1. Scope and Agreement Structure
This Master Services Agreement ("MSA") governs the commercial and service relationship between WholesaleOS ("Provider") and the customer entity executing an order form ("Customer").
This MSA is supplemented by applicable Order Forms, Statements of Work (SOWs), and data processing documents executed by the parties.
If there is a conflict, precedence is: signed Order Form, signed SOW, signed data processing terms, then this MSA unless otherwise stated in writing.
2. Services
Provider will deliver services described in applicable Order Forms and SOWs, including software configuration, implementation, managed hosting, support, and advisory services where purchased.
Milestones, delivery targets, and service levels are as defined in the relevant Order Form or SOW.
3. Customer Responsibilities
Customer will provide timely access to systems, data, contacts, and approvals reasonably required for delivery.
Customer is responsible for the accuracy and legality of Customer-provided data and materials, including obtaining all required rights and permissions.
Delivery timelines may be reasonably adjusted for Customer-caused delays or missing dependencies.
4. Fees, Invoices, and Taxes
Customer will pay all fees specified in the applicable Order Form according to the agreed billing schedule.
Unless otherwise specified, invoices are due within fifteen (15) days from invoice date.
Fees are exclusive of taxes, duties, or levies. Customer is responsible for applicable taxes other than taxes based on Provider net income.
5. Change Control
Out-of-scope requests may be addressed through written change orders approved by both parties.
Change orders may adjust scope, fees, timeline, responsibilities, and acceptance criteria.
6. Term and Termination
This MSA remains in effect until terminated in accordance with this section or superseded by a signed replacement agreement.
Either party may terminate for material breach not cured within thirty (30) days after written notice.
Termination does not relieve Customer of payment obligations for services rendered or fees accrued before the termination effective date.
7. Intellectual Property
Provider retains all rights, title, and interest in Provider software, tooling, methods, documentation, and derivative know-how except as expressly licensed.
Customer retains all rights in Customer data, trademarks, and Customer-provided materials.
License rights are defined in applicable licensing terms and order documentation.
8. Confidentiality
Each party will protect the other party's Confidential Information using reasonable care and use it only for purposes of performing under this MSA.
Confidentiality obligations do not apply to information that is public through no fault of the receiving party, independently developed, or lawfully received from a third party without restriction.
9. Data Protection and Security
Provider will maintain commercially reasonable technical and organizational security measures appropriate to the services provided.
Processing of personal data will follow executed data processing terms between the parties.
Customer remains responsible for data collection legality and required notices or consents.
10. Warranties and Disclaimers
Each party represents it has authority to enter into this MSA.

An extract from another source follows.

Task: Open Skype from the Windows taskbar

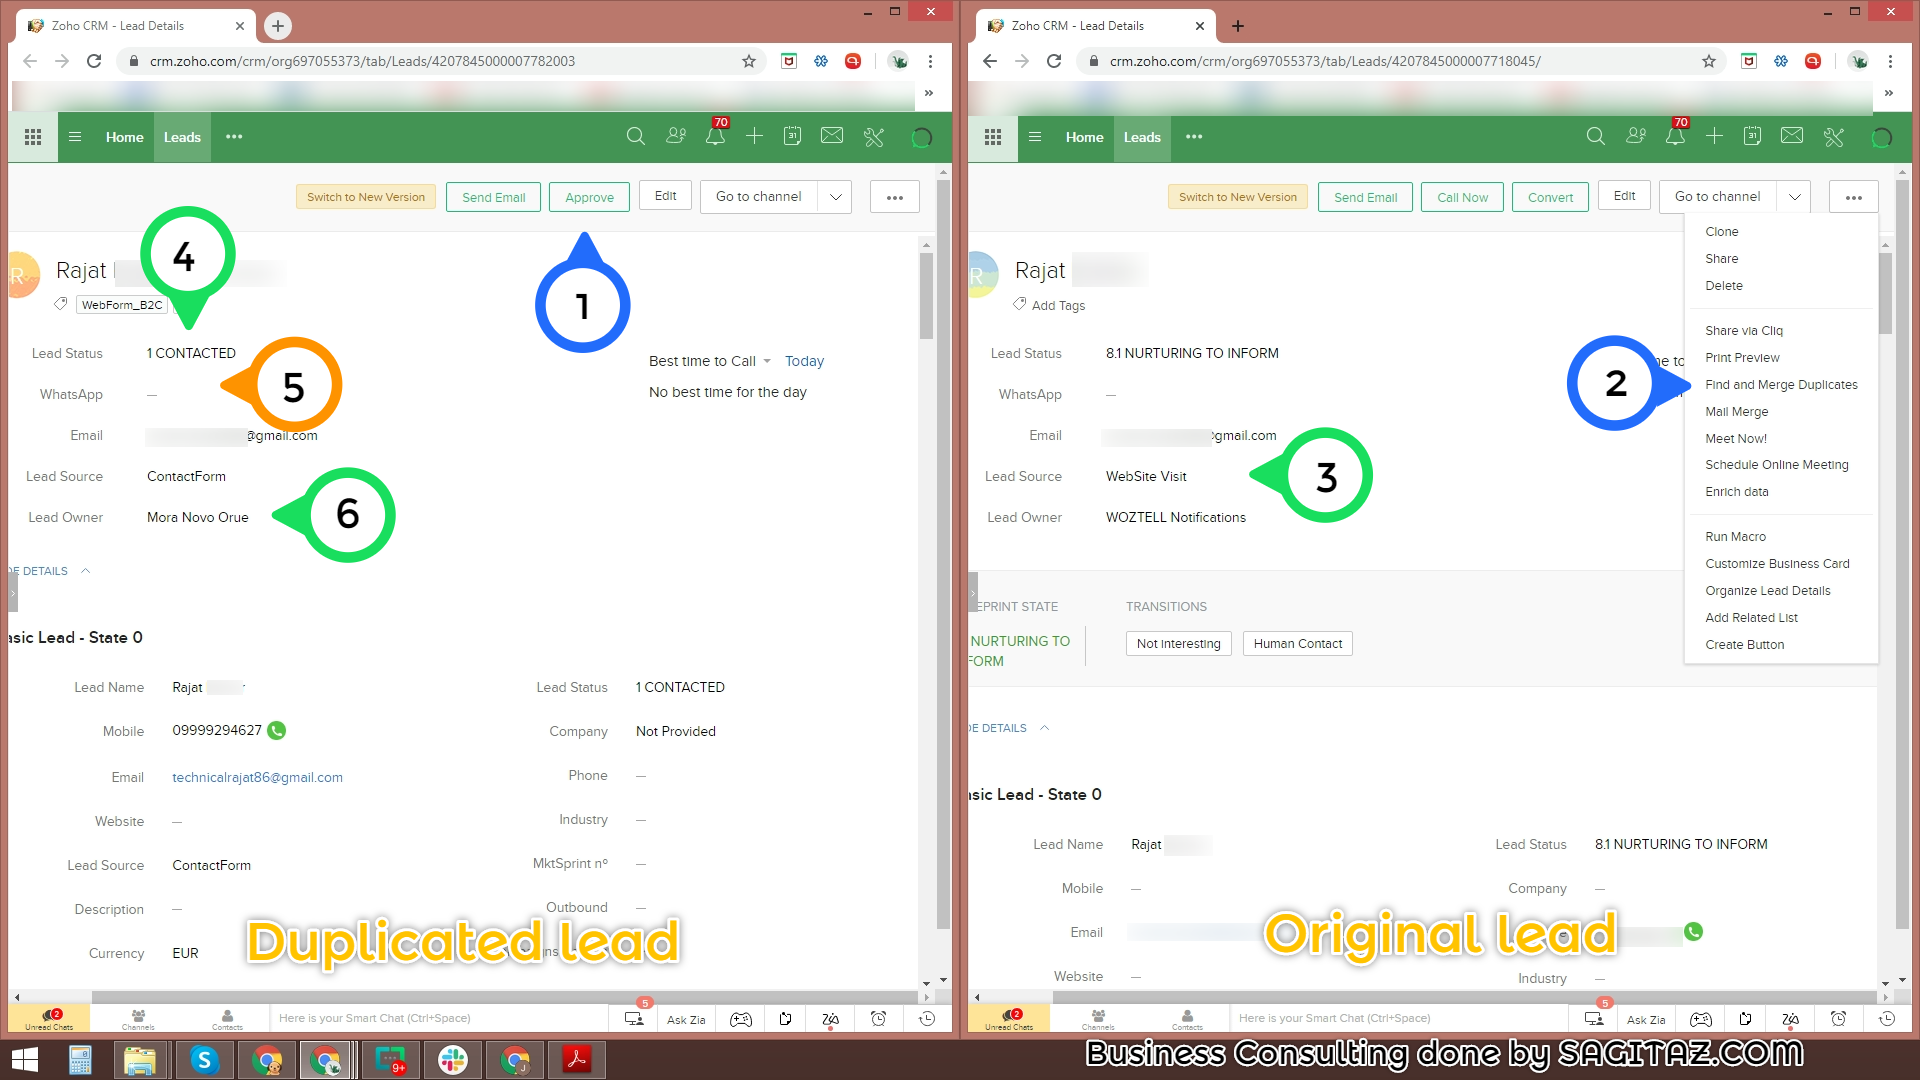Action: [204, 1059]
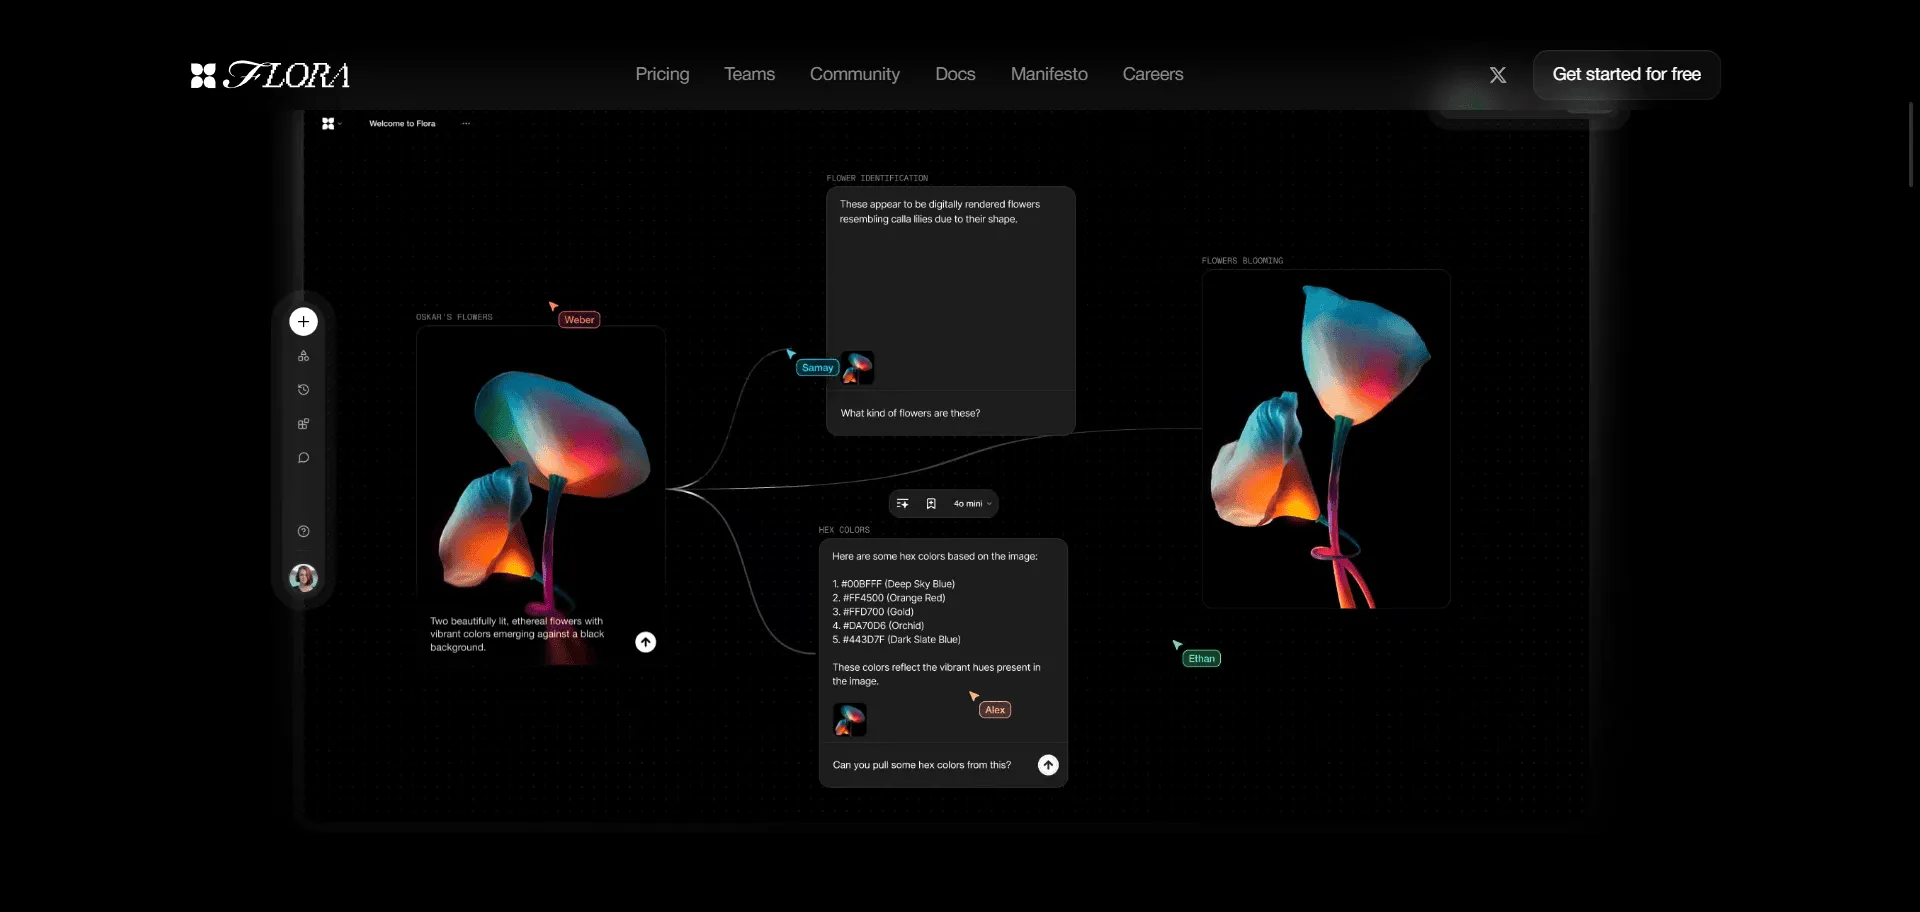
Task: Send the hex colors prompt with the arrow button
Action: coord(1047,764)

Provider warrants services will be performed in a professional and workmanlike manner.
Except as expressly stated, services and software are provided "as is" and Provider disclaims implied warranties to the maximum extent permitted by law.
11. Indemnification
Provider will defend and indemnify Customer against third-party claims alleging that Provider deliverables infringe third-party intellectual property rights, subject to customary conditions and exclusions.
Customer will defend and indemnify Provider for third-party claims arising from Customer data, Customer materials, or Customer misuse of services.
12. Limitation of Liability
Neither party is liable for indirect, incidental, special, consequential, punitive, or exemplary damages, including lost profits, lost revenue, loss of goodwill, or loss of data.
Except for excluded claims in executed terms, each party's aggregate liability under this MSA will not exceed the total amount paid or payable by Customer in the twelve (12) months preceding the claim.
13. Force Majeure
Neither party is liable for delay or failure caused by events beyond reasonable control, including natural disasters, utility failures, labor disputes, or government actions.
14. Governing Law and Dispute Resolution
Governing law, venue, and dispute process are defined in the executed order package and controlling legal terms.
15. General Provisions
This MSA and incorporated documents form the entire agreement on the subject matter and supersede prior discussions on that subject.
Amendments must be in writing and signed by authorized representatives of both parties.
Assignment, subcontracting, waiver, severability, and notice mechanics are governed by executed terms.